Records excerpted from a collection:
+ + +

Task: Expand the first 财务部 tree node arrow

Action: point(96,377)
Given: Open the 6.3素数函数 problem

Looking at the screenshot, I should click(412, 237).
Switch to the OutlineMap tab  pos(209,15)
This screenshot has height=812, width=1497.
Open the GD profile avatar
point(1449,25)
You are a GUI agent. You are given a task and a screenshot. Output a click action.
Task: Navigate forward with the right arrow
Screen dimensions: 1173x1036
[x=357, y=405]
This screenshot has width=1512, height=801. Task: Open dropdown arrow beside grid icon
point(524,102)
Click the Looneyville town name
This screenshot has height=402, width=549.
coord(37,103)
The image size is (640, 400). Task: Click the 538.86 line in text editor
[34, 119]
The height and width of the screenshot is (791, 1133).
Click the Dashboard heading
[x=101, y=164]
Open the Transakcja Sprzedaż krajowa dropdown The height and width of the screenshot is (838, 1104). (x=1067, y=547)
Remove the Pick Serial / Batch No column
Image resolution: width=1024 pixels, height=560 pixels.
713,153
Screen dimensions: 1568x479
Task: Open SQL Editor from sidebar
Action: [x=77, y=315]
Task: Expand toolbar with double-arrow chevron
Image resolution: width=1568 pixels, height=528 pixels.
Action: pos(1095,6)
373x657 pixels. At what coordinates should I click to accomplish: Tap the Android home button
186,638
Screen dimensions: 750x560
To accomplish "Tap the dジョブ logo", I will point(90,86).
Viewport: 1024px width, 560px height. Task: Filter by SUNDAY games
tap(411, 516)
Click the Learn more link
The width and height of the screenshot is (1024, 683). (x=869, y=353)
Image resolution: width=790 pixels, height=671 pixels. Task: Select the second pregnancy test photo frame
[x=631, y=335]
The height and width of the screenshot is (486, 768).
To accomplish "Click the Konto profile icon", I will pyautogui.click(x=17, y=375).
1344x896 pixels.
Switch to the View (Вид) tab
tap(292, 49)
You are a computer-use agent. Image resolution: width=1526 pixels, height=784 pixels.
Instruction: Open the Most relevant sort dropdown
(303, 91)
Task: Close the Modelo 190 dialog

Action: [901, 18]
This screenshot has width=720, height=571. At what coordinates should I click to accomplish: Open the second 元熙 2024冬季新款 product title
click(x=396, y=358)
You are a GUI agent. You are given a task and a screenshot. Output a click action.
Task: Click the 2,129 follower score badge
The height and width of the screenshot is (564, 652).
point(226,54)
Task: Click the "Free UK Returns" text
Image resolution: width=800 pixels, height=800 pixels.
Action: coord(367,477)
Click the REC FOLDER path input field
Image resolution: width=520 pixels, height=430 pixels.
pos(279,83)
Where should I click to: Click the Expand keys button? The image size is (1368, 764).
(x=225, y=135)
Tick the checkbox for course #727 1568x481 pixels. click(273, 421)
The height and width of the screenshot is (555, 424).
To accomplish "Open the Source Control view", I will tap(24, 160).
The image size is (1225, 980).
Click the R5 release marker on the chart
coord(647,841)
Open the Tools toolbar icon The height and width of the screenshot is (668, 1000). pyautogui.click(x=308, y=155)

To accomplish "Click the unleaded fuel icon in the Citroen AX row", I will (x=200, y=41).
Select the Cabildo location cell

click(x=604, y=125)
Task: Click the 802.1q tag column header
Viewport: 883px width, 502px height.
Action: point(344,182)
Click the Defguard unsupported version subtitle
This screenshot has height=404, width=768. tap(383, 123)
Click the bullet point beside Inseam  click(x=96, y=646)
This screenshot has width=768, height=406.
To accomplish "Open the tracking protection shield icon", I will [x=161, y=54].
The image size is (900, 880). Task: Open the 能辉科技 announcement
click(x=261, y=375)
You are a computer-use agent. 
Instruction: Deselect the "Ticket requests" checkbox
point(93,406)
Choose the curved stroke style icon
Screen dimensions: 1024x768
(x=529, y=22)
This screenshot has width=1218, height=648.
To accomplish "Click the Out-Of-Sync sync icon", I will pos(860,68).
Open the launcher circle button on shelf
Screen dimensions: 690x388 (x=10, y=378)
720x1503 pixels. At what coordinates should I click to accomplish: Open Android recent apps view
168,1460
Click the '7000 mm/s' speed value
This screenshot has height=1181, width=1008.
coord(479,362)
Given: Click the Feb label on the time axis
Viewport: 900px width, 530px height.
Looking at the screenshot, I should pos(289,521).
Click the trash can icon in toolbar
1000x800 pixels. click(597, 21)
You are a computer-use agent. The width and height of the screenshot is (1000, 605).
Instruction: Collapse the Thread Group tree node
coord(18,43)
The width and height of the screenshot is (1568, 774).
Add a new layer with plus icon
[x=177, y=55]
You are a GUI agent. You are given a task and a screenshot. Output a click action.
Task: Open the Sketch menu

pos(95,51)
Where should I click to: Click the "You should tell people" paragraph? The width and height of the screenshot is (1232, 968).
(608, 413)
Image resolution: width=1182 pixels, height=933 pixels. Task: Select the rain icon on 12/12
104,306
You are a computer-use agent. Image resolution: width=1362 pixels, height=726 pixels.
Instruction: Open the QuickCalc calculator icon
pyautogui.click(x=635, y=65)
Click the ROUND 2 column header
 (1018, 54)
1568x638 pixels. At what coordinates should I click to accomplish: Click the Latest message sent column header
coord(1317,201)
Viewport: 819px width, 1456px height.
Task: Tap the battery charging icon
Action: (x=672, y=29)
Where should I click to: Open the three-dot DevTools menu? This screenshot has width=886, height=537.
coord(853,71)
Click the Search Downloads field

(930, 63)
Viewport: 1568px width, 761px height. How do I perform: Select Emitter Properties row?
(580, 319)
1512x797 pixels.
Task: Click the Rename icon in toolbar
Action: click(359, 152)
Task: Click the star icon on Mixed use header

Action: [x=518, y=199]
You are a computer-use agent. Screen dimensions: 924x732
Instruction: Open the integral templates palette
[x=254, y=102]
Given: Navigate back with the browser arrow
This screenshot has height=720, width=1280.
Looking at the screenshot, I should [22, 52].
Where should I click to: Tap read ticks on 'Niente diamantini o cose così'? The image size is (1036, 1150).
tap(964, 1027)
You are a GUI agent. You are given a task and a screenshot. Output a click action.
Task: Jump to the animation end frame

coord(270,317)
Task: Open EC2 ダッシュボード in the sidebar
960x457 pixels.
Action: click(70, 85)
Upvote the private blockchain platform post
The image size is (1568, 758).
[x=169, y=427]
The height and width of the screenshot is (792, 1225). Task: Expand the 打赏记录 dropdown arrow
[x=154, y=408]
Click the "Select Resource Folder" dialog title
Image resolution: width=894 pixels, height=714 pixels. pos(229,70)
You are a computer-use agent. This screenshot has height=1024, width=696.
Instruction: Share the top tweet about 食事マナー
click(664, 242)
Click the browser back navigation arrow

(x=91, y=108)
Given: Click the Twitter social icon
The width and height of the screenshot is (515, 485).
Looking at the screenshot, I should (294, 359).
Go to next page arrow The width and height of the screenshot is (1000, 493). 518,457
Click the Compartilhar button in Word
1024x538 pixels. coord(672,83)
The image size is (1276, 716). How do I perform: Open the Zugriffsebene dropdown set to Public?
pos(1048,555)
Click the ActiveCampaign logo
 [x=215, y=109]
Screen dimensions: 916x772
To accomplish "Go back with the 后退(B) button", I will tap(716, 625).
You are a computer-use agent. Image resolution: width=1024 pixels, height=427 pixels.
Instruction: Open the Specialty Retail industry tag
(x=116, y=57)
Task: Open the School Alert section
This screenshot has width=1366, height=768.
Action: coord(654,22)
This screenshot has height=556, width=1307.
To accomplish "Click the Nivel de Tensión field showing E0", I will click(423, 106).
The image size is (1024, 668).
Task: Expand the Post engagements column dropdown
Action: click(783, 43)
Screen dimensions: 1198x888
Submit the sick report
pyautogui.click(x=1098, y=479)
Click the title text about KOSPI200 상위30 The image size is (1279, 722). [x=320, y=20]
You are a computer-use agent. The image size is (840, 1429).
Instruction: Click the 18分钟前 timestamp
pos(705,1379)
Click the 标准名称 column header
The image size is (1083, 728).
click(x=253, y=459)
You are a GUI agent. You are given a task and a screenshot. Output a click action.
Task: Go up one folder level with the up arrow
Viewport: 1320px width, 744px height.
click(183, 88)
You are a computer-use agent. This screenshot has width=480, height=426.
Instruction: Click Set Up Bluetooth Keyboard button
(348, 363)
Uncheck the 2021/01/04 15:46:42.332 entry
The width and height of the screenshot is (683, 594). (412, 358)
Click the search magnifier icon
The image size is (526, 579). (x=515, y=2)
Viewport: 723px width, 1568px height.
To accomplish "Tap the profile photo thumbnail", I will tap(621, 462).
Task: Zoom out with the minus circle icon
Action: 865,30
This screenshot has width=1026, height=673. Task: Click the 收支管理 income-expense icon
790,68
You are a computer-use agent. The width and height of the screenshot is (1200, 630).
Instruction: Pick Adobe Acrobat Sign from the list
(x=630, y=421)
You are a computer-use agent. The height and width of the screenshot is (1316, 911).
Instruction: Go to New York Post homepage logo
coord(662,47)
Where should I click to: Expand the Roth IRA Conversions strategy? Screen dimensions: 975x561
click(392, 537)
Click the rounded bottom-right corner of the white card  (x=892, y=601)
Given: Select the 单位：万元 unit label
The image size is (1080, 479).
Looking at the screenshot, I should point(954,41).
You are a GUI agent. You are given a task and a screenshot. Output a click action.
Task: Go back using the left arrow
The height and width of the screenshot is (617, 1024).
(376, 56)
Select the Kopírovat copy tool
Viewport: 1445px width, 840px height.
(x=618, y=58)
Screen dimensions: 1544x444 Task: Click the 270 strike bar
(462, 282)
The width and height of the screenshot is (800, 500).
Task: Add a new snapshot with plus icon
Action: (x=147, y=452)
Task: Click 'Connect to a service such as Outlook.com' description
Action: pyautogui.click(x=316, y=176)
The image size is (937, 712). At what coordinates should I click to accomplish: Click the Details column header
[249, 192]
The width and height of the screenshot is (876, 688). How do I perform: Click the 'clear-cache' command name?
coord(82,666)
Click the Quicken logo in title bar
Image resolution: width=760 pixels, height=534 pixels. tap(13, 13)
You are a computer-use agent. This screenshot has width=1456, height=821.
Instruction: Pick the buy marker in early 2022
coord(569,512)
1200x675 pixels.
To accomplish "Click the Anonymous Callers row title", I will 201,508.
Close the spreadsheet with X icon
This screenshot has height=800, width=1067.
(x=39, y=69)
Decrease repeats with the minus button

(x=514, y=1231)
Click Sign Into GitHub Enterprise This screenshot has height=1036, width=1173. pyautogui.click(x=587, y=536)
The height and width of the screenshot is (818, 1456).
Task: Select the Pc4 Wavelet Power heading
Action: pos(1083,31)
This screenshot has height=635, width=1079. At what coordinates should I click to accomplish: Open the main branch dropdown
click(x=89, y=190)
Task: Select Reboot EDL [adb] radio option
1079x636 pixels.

+ + +

WHAT TO WORK ON = Only the number is wanted: how many lines in the entries above contain the string "right"?

RESPONSE FOR THIS EXERCISE = 2